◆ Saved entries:
= Beginning of Section =

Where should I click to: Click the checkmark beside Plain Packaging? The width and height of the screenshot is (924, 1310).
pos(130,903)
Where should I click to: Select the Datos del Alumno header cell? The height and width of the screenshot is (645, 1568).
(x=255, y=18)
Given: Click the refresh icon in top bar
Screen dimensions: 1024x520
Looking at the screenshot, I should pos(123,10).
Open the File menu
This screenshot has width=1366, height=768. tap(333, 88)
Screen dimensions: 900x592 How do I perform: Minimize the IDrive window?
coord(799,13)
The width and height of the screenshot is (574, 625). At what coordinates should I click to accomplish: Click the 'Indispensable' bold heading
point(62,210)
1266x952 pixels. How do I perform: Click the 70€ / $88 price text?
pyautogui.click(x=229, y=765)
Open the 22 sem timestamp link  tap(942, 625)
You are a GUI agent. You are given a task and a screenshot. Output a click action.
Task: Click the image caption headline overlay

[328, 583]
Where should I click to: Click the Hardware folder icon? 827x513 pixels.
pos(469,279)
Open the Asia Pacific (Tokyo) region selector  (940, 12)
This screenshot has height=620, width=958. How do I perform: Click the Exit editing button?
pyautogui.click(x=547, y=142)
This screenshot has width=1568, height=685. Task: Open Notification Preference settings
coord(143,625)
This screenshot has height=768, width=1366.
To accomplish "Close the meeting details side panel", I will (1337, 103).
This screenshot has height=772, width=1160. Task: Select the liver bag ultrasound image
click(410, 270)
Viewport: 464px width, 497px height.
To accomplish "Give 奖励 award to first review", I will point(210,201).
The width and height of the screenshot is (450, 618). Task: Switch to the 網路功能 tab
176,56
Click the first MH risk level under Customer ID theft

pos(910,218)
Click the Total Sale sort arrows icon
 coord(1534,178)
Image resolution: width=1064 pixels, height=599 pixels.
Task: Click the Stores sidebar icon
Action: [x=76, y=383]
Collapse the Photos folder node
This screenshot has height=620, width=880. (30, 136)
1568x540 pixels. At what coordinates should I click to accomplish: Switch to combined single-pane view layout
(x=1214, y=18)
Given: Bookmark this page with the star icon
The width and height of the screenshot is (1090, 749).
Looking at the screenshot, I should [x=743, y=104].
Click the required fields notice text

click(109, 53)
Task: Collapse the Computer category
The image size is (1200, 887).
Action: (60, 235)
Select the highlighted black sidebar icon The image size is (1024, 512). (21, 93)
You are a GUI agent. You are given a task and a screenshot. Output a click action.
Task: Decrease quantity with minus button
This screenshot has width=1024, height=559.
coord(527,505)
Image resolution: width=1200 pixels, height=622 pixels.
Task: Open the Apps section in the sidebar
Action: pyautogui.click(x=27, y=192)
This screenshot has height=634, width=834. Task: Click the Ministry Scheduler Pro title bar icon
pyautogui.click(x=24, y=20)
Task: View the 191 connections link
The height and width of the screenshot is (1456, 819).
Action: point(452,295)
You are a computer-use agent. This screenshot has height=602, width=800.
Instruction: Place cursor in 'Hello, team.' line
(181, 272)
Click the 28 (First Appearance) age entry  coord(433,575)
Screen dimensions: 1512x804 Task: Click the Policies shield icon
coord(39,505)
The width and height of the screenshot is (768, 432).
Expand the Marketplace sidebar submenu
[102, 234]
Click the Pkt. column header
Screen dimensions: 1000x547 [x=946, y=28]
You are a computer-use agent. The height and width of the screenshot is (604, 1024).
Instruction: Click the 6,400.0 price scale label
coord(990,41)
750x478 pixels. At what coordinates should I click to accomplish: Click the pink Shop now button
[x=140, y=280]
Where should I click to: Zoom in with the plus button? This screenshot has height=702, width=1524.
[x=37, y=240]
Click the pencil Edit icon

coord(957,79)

= End of Section =

◆ Exercise directions: The lines above that hold the word "agent" are the ones to copy.

◆ Reply to the exercise:
You are a GUI agent. You are given a task and a screenshot. Output a click action.
You are a GUI agent. You are given a task and a screenshot. Output a click action.
You are a computer-use agent. This screenshot has height=602, width=800.
You are a computer-use agent. The height and width of the screenshot is (604, 1024).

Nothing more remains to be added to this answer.